Татьяна встала, снова обняла Хеду, и та прижалась к ней уже по-другому — доверчивее, с ответной лаской.

— Больно еще ходить, да, дочка?

— Нет, сейчас уже ничего. Раньше было очень больно. И потом, когда кость ломали…

— Бедная ты моя… Натерпелась сколько!.. Ну, садись, садись. И ты, дочка, садись. Как тебя звать? Оленька, садись, кушай. Мы тут с тетей Лизой столько вам всего накупили. Ешьте!

— И вы садитесь. — Хеда подвинулась на скамье. Татьяна почувствовала, что после слова «садитесь» Хеда хотела добавить что-то еще, но не сказала.

— Ну ладно, вы тут разговаривайте, а я побежала. — Наташа, грызя на ходу яблоко, пошла по своим делам, а они, все четверо, некоторое время смотрели ей вслед, не зная, как продолжить разговор.

Изольда все еще выкладывала из сумок гостинцы.

— Вот, девочки, ешьте, не стесняйтесь. Это все вам, болеющим и выздоравливающим. Все это нужно кушать, быстрее руки-ноги заживут. И на душе будет веселее. Ешьте!

Девочки ели с удовольствием, не стеснялись. Потом, поблагодарив, Оля поднялась.

— Мне на процедуру надо. Спасибо вам. Увидимся после обеда, Хеда. Я зайду к тебе.

— Хорошо, заходи. Или я забегу, — отвечала Хеда.

Татьяна взяла ее за руку.

— Как ты живешь, дочка? Расскажи.

— Школу жалко, — призналась девочка. — Я же зиму не училась, болела. Сначала в Хасав-Юрте меня лечили, потом сюда привезли. Я год потеряла. А теперь придется снова в пятый класс идти. Только не знаю, где буду учиться.

— Ну, ничего, наверстаешь. Год — не так уж и страшно. Ходишь ты почти нормально. Надо будет массаж потом делать, ванночки, гимнастику. Ты эту ножку хорошо чувствуешь?
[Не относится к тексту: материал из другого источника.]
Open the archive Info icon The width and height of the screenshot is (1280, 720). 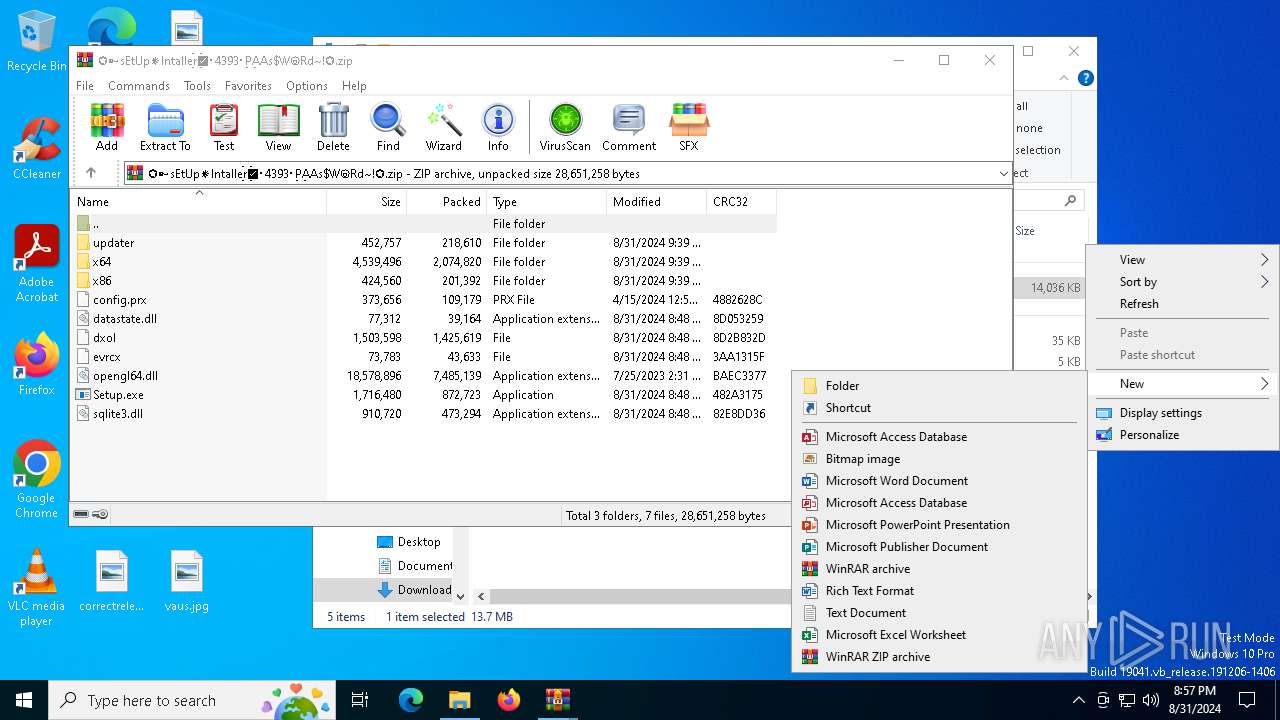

— Да, хорошо. Вот, видите, пальцы шевелятся. — И Хеда с какой-то даже гордостью пошевелила пальцами левой ноги.

— Вот и прекрасно! Будешь учиться в нашем городе, школа там недалеко от нашего дома, — оживленно говорила Татьяна, и Изольда выразительно глянула на нее, остудила взглядом: «Не спеши, Таня! Что ты за девочку все решаешь?»

Татьяна поняла, переменила тему.

— Хеда, а у тебя кроме мамы кто-нибудь еще был?

— Папа был, — печально стала рассказывать девочка. — Его убили дудаевцы, он в отряд к ним не пошел. А старшего брата, Ибрагима, еще летом прошлого года убили. Они какой-то поезд грабили, перестрелка с охраной началась… А маму я даже не знаю, где похоронили. Меня сразу же увезли из Грозного, когда ваш Ваня умер. Это при мне было. Я понимаю, вы не думайте, я ему жизнью обязана. Я за него Аллаха просила, чтобы он не дал ему умереть. Там, в подвале…

Они помолчали.

— А ты знаешь, Хеда, мы ведь нашли это место, — сказала Изольда. — Подвал тот. Там такая слесарная мастерская была, да? Верстаки стоят, кушетка черная…

Хеда слушала, кивала.

— Да, да. На этой кушетке Ваня и умер. А я там на топчане лежала. Потом меня солдаты в госпиталь отнесли. Там ногу забинтовали, дощечку привязали к щиколотке, вот сюда, уколы делали, чтобы мне не так больно было. И я заснула. Проснулась уже в машине, меня в Хасав-Юрт везли.

— Ох, бедная девочка! — вздохнула Татьяна. — Ну что, может, в палату к тебе пойдем? Посмотрим, как ты тут живешь. С Юрием Михайловичем надо поговорить, расспросим его кое о чем. Пойдем?